- [Requirement] Using the data below, report how many lines hold the word "Task". Include nothing else in the reply.

- [Exercise inputs]
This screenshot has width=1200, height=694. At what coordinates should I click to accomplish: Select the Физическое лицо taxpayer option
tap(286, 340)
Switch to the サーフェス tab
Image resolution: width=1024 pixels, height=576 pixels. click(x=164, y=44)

...

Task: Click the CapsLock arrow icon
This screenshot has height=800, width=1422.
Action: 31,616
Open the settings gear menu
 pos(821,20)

---

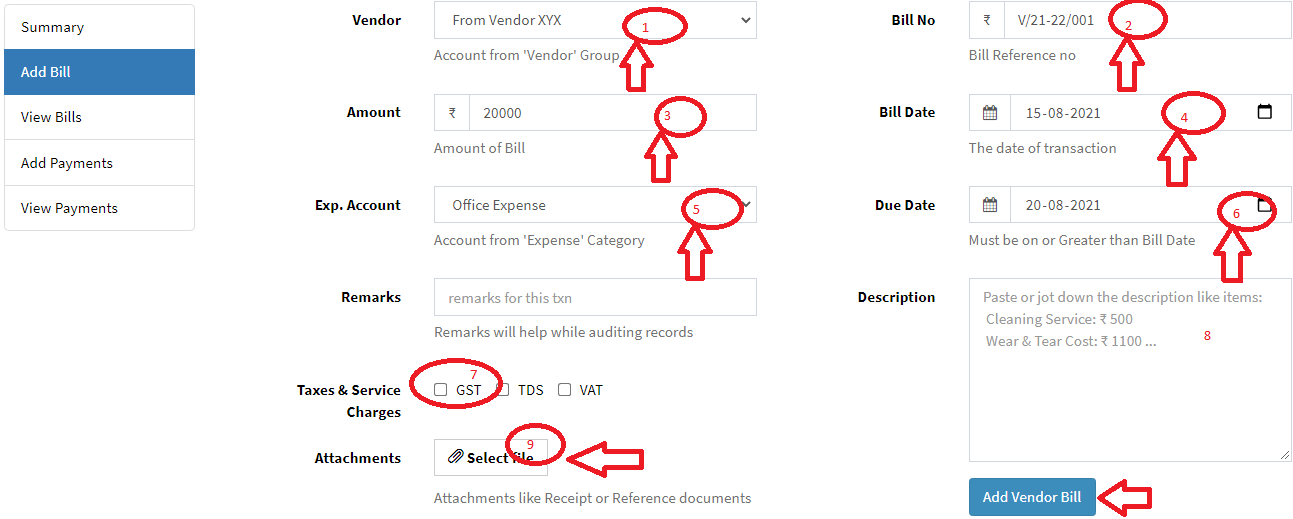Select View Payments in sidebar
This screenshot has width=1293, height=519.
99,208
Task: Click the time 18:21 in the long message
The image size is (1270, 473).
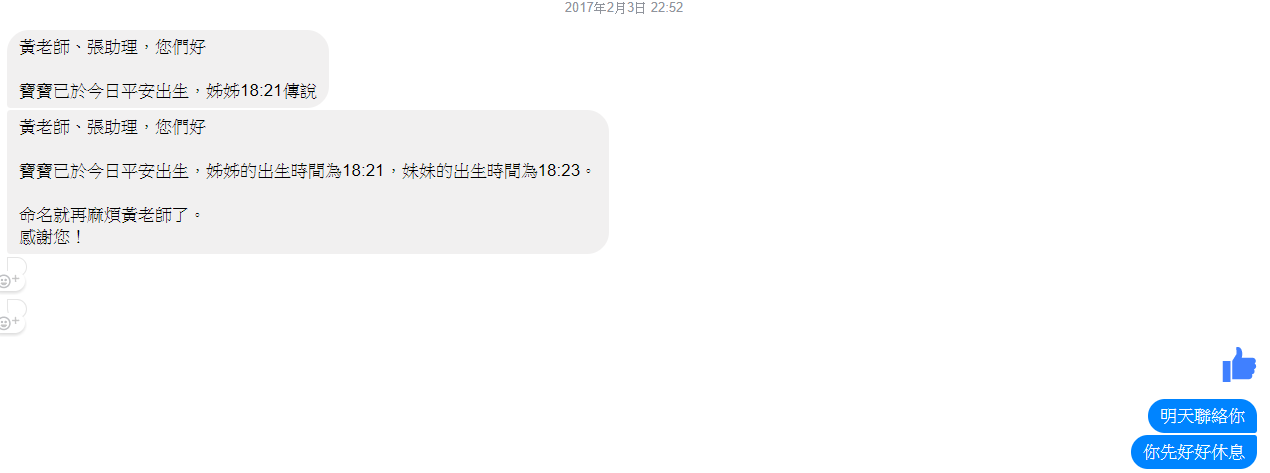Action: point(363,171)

- [Written solution] 2